Updated on 23 July 2022
Under Bulgarian law, if you are pregnant, you belong to а vulnerable group. Thus, you have a right and need to receive special care and proper medical help.
Monitoring your pregnancy
Immediately inform a social worker or an aid worker at your reception center that you are pregnant. They can help you get a referral to a gynecologist from your general practitioner (your doctor). The gynecologist can monitor your pregnancy.
An unmonitored pregnancy poses a serious risk both to your own health and the health of your baby.
If you are an asylum-seeker, the State Agency for Refugees pays your health insurance. As a pregnant woman, you don’t need to pay any medical fees. All your exams are free of charge in Bulgaria.
If you have temporary protection, keep in mind that health insurance of Ukrainian citizens over 18 years old and under 63 for women and under 65 for men will be covered by the State for a period of 90 days from the date of registering for temporary protection or from April 26 until July 25 if you received your temporary protection before April 26.
Taking care of yourself during pregnancy
Here are some useful tips on how to take care of yourself and your baby during pregnancy:
- Eat regularly and as nutritiously as possible. Consume food rich in protein such as eggs, beans, and dairy products. Fish is also full of protein, vitamin D, minerals and omega-3 fatty acids, which are important for the development of your baby’s nervous system.
- Fasting for Ramadan during pregnancy may pose a challenge for pregnant Muslim women. If you plan to fast you should meet with your health care provider before Ramadan to discuss if it is safe for you and your baby.
- Be careful about food hygiene. Thoroughly wash utensils, fruits and vegetables, as well as your hands.
- Drink water regularly. The amount of water in your body increases during pregnancy to help you maintain healthy blood pressure levels.
- Unless your doctor advises you to the contrary, do moderate exercise regularly. It has many benefits for you and also for your baby.
- Decrease the level of caffeine you consume.
- Get enough sleep and rest. Avoid lifting heavy items.
- Try to stay calm and avoid stress because it can put the health of your unborn baby at risk.
- Do not consider taking long and unsafe journeys, especially during the final months of your pregnancy.
- Immediately inform your doctor if you think there is something wrong with your unborn baby.
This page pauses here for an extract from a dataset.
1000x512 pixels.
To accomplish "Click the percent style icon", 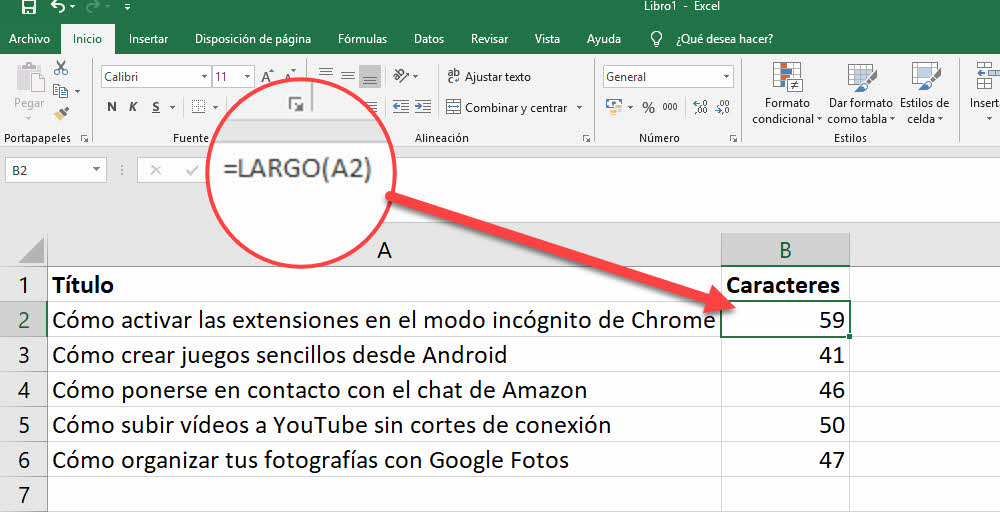I will coord(648,108).
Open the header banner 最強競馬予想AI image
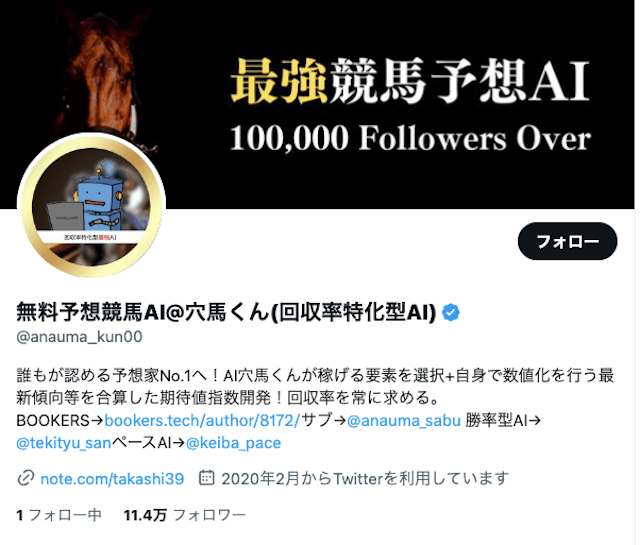 [318, 105]

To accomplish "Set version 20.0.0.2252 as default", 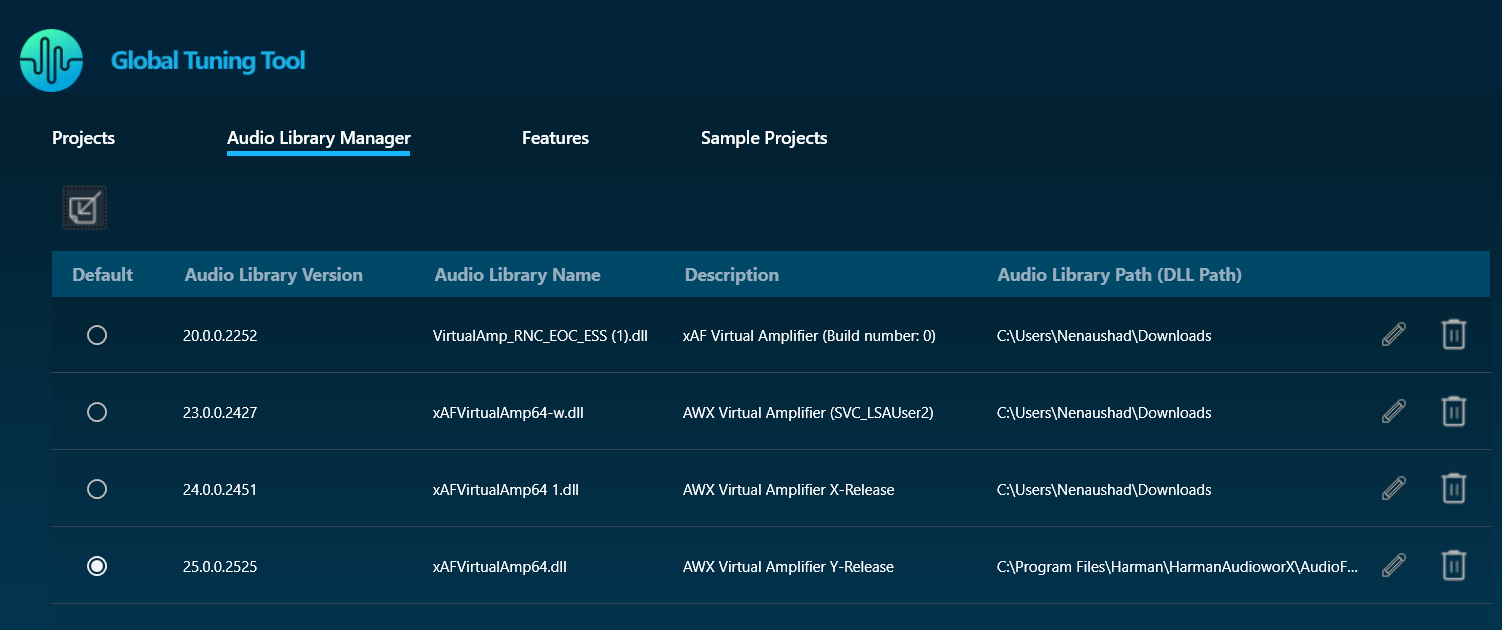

Rights of a pregnant working mother
Learn more about employment conditions and your worker rights in Bulgaria:
If you are employed under an employment contract, you have certain rights as a pregnant woman:
- Your employer should create a safe working environment for you and your baby.
- It is forbidden for pregnant women to work night shifts (from 10 p.m. till 6 a.m.) and more than your regular working hours.
- You have the right to refuse to fulfil a work duty if it is dangerous for your and/or your baby’s health.
- You have the right to maternity leave. In Bulgaria, you can get 410 days for maternity leave, 45 of which you can use before the birth. When the child reaches 6 months, you can transfer maternity leave days to the father. If you have worked at least 12 months prior to taking maternity leave, the National Health Insurance Fund will pay an allowance of 90% of your gross salary during these 410 days.
- At the end of your maternity leave, you have the right to parental leave to raise your child until he or she reaches the age of 2. The amount of allowance you should get during this leave is 710 leva.